California Court of Appeals, First District, First Division
Oct 29, 2007
No. A115359 (Cal. Ct. App. Oct. 29, 2007)

Opinion


DENNIS SANDELL OTT, Plaintiff and Appellant, v. KATHLEEN E. McCASEY, Defendant and Respondent. A115359 California Court of Appeal, First District, First Division October 29, 2007

NOT TO BE PUBLISHED IN OFFICIAL REPORTS

San Francisco County Super. Ct. No. CGC-04-428552

OPINION

STEIN, J.

Dennis Ott was convicted of murder and currently is incarcerated as a result of that conviction. In January 2002, Ott and his parents, Marin and Ken Atkinson, hired Kathleen E. McCasey, an attorney, paying her a retainer of $7,500 to review Ott’s case and consult about whether habeas corpus proceedings should be pursued. Ott’s parents later paid McCasey an additional $10,000. Approximately six months later, Ott and his parents became unhappy with McCasey’s work. Ott fired McCasey and directed her to return the money that had been paid to her. McCasey responded by providing Ott and his parents with an accounting of the time she had spent on his case and a check for $545, representing the unearned portion of the sums paid to her.

In July 2002, Ott filed a complaint about McCasey with the State Bar of California, asserting he had fired her after it became obvious to him she had failed to prepare any sort of meaningful strategy, had failed to communicate with him and “in all likelihood did not have a clue of the many procedural rules necessary in habeas proceedings.” The State Bar concluded there were no grounds for disciplinary action, suggesting Ott contact the county fee arbitration committee if he had a fee dispute with McCasey.

On March 24, 2003, Ott filed a complaint against McCasey in the El Dorado County Superior Court. McCasey successfully moved to have the matter transferred to the San Francisco Superior Court, the county where she resides and practices. Ott amended his complaint in February 2004 and again in December 2004. He alleged causes of action for breach of contract and covenant of good faith, theft and/or unconscionable billing, wrongful conversion of his property, refusal to perform fiduciary duty, fraud, infliction of emotional distress and malpractice. The court sustained McCasey’s demurrer to the contract and fraud causes of action with leave to amend, and to the other causes of action without leave to amend.

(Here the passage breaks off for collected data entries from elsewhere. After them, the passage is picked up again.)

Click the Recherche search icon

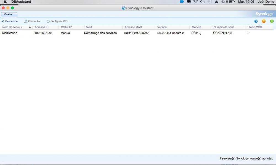3,21
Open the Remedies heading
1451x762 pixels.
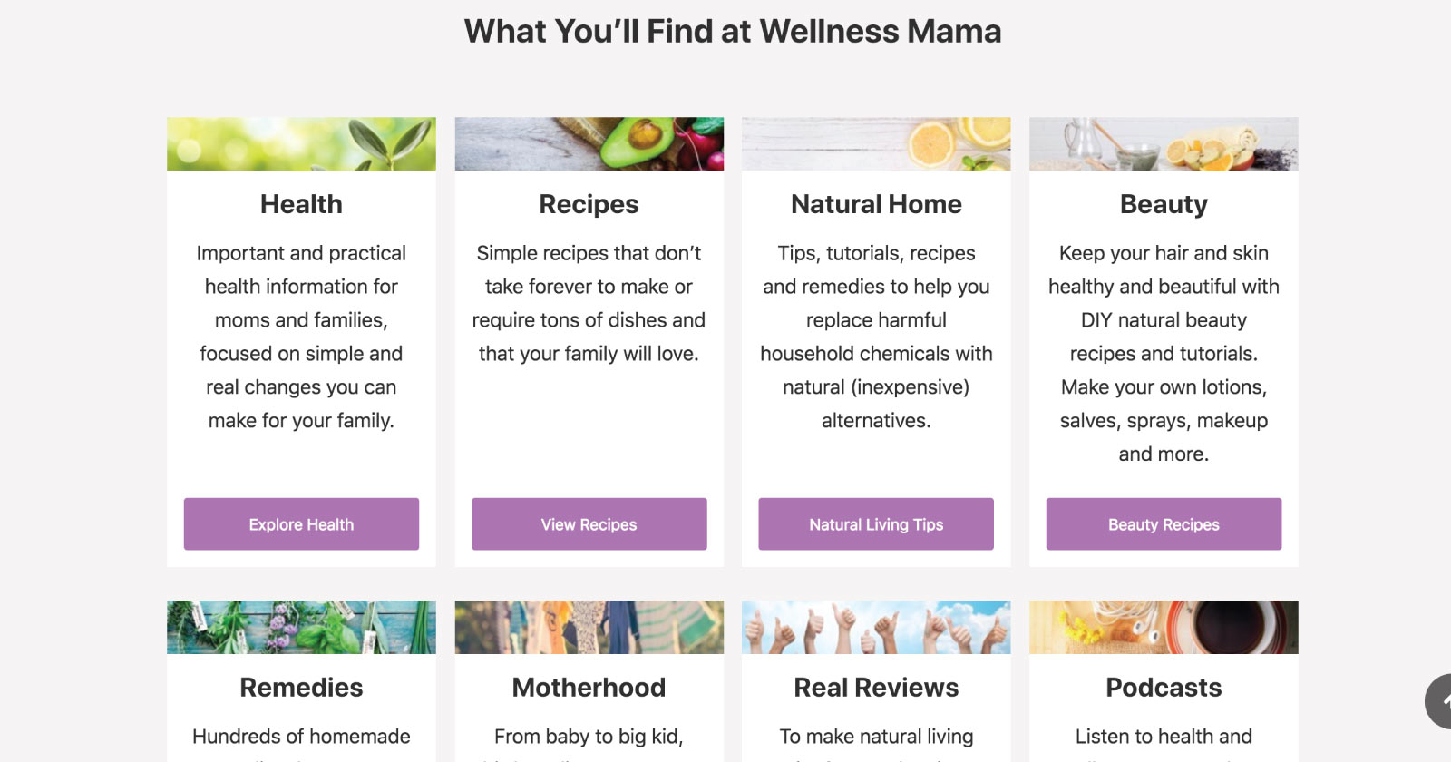[x=301, y=688]
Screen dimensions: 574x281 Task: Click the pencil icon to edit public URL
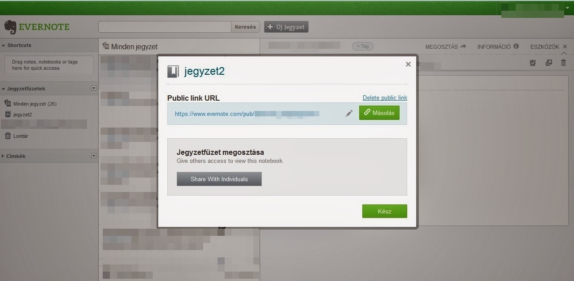[349, 113]
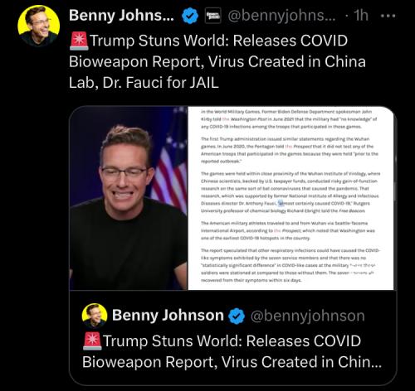The width and height of the screenshot is (415, 391).
Task: Click the verified badge in the quoted tweet
Action: click(237, 316)
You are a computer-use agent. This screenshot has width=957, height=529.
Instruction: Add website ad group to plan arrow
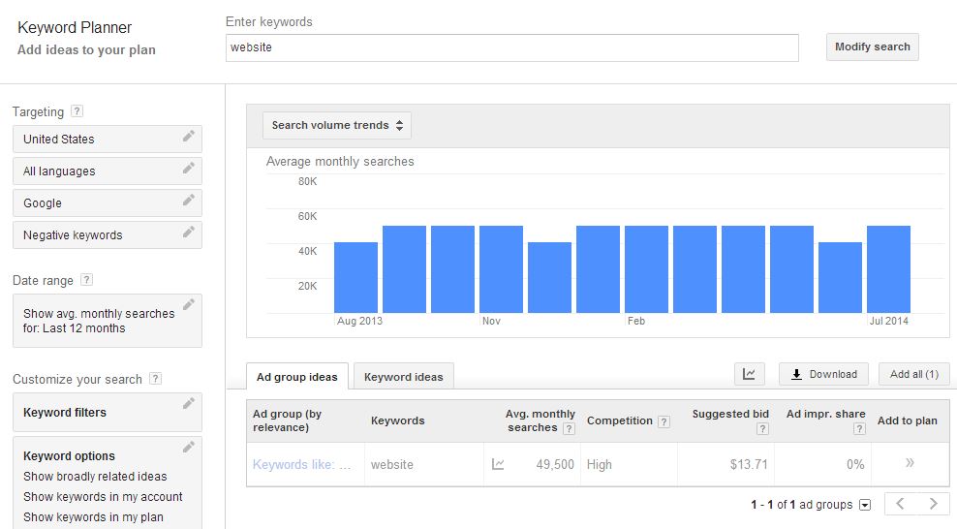click(x=910, y=462)
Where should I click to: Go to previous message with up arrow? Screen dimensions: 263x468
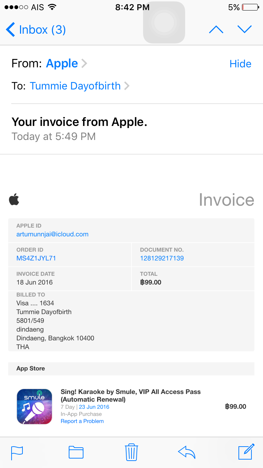click(216, 30)
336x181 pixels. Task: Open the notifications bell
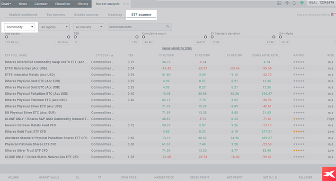294,3
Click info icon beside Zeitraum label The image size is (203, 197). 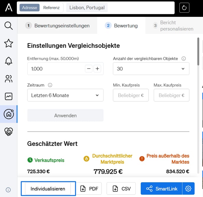pos(50,85)
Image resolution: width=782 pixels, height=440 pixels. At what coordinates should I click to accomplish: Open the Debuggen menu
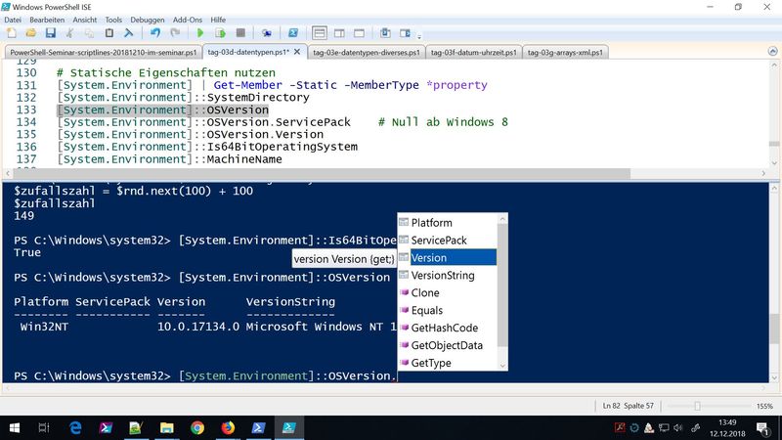click(150, 19)
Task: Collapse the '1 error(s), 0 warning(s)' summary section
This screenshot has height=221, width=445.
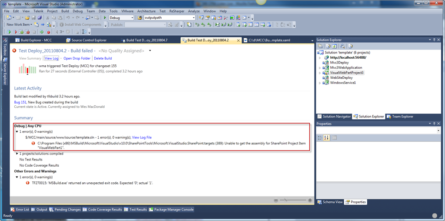Action: coord(17,131)
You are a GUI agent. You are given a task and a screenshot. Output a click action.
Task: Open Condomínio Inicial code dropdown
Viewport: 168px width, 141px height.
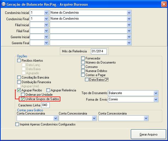[x=46, y=13]
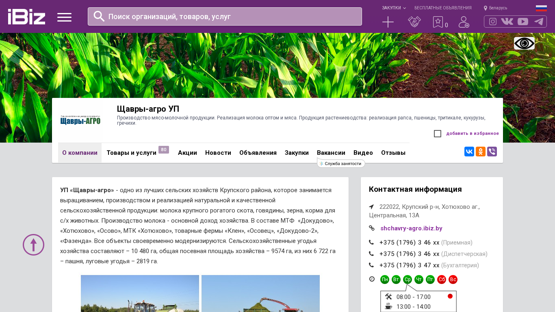Select Saturday in working hours schedule
This screenshot has width=555, height=312.
(x=442, y=280)
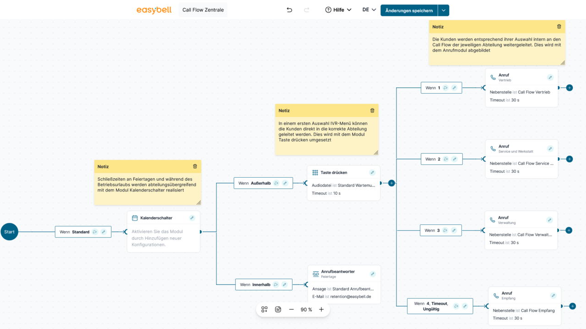Zoom in with the plus icon
This screenshot has width=586, height=329.
click(321, 309)
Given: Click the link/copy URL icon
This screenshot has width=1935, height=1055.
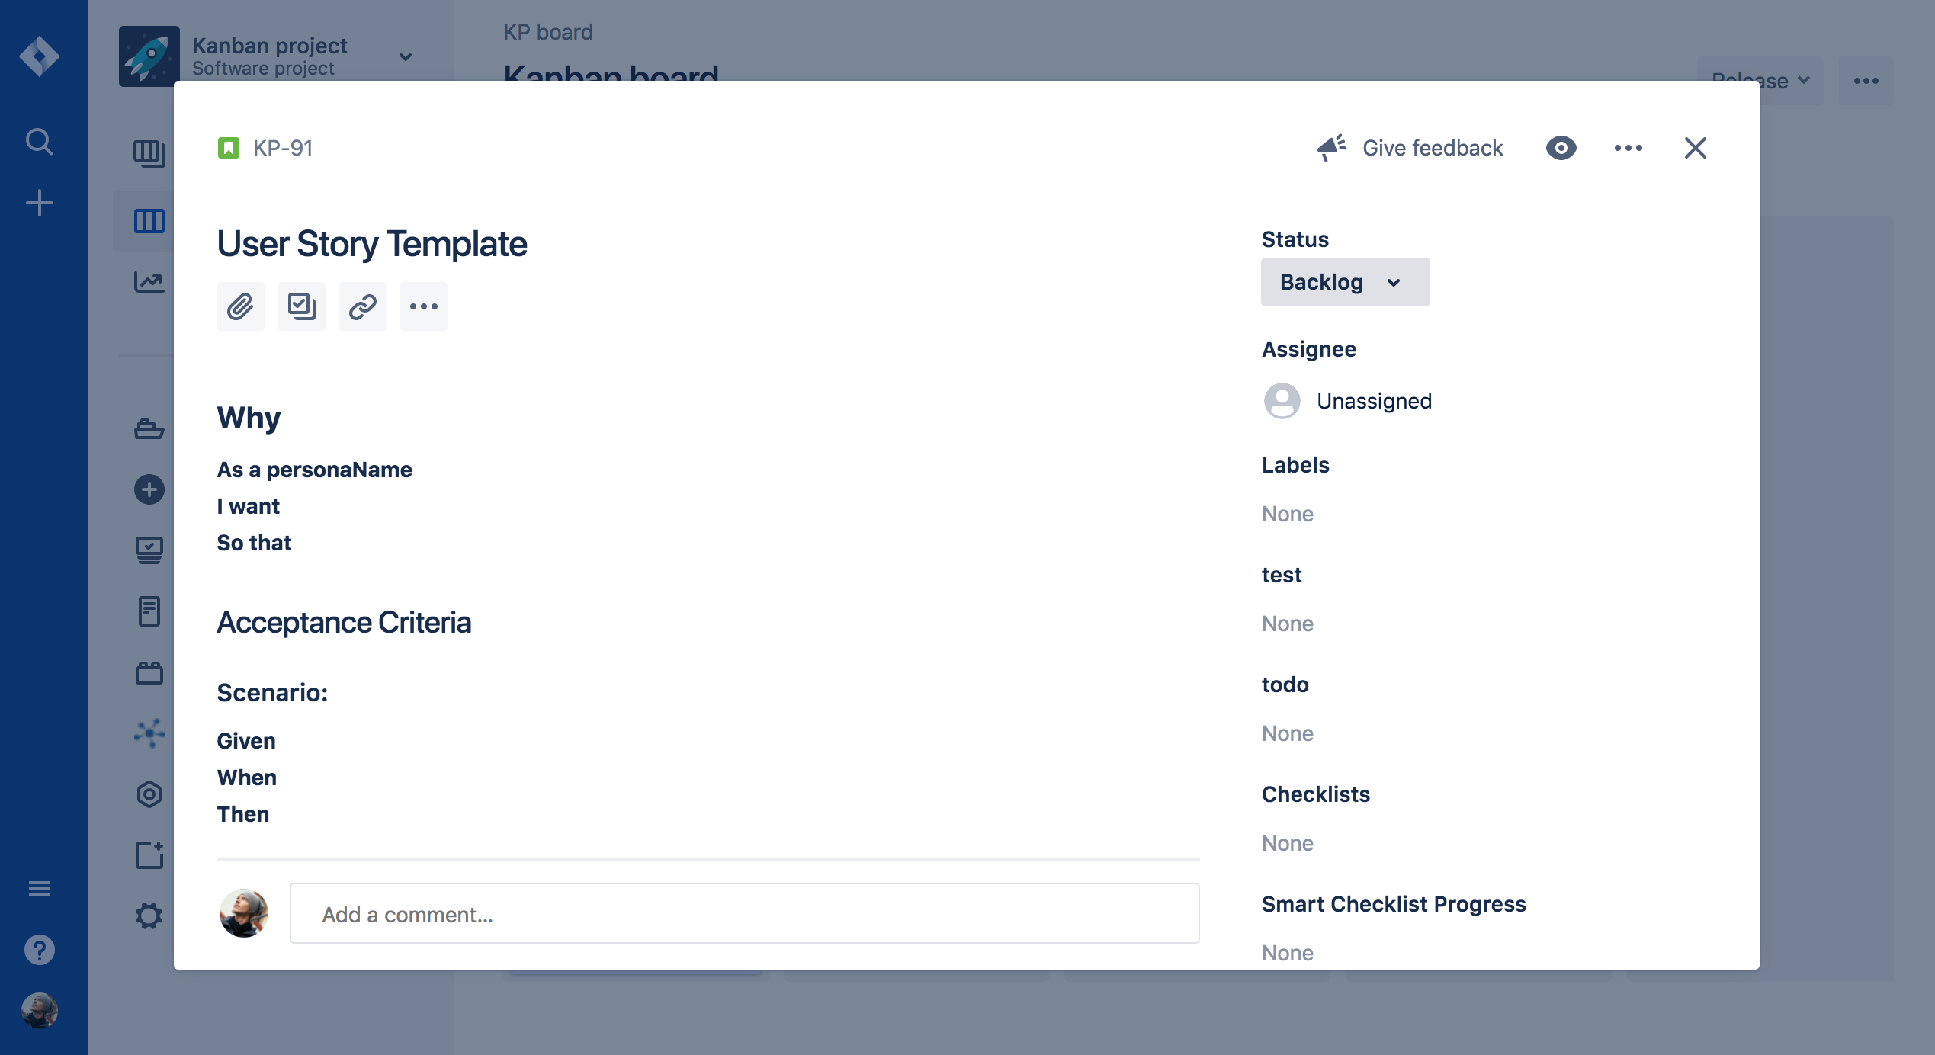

Ott filed a third amended complaint in February 2006, alleging causes of action for breach of contract and covenant of good faith and fair dealing, fraud, declaratory relief and exemplary damages. McCasey demurred, contending Ott was required to, but could not, show actual innocence of the crimes of which he had been convicted, lacked standing to pursue his claims of fraud—which alleged McCasey had defrauded his parents, and had not alleged and could not show McCasey made any representation with an intent to defraud. The court sustained defendant’s demurrer to each cause of action without leave to amend, and on August 11, 2006, dismissed plaintiff’s action.

Ott’s earlier pleadings had alleged McCasey defrauded him. He changed his theory after the court sustained the demurrer to his second amended complaint. As Ott lacks standing to pursue a claim on behalf of his parents, we consider the appeal as if Ott continues to assert fraud perpetrated against him. As we find the superior court properly sustained the demurrer to the fraud cause of action because of the actual innocence requirement, we do not consider whether the demurrer also properly was sustained for other reasons.

This appeal followed.

Discussion

We grant the request for judicial notice but find nothing in this material alters our opinion. The motion to strike portions of the reply brief is denied.

“In reviewing the sufficiency of a complaint against a general demurrer, we are guided by long-settled rules. ‘We treat the demurrer as admitting all material facts properly pleaded, but not contentions, deductions or conclusions of fact or law. [Citation.] . . . Further, we give the complaint a reasonable interpretation, reading it as a whole and its parts in their context. [Citation.] When a demurrer is sustained, we determine whether the complaint states facts sufficient to constitute a cause of action. [Citation.] And when it is sustained without leave to amend, we decide whether there is a reasonable possibility that the defect can be cured by amendment: if it can be, the trial court has abused its discretion and we reverse; if not, there has been no abuse of discretion and we affirm. [Citations.]” (Blank v. Kirwan (1985) 39 Cal.3d 311, 318.)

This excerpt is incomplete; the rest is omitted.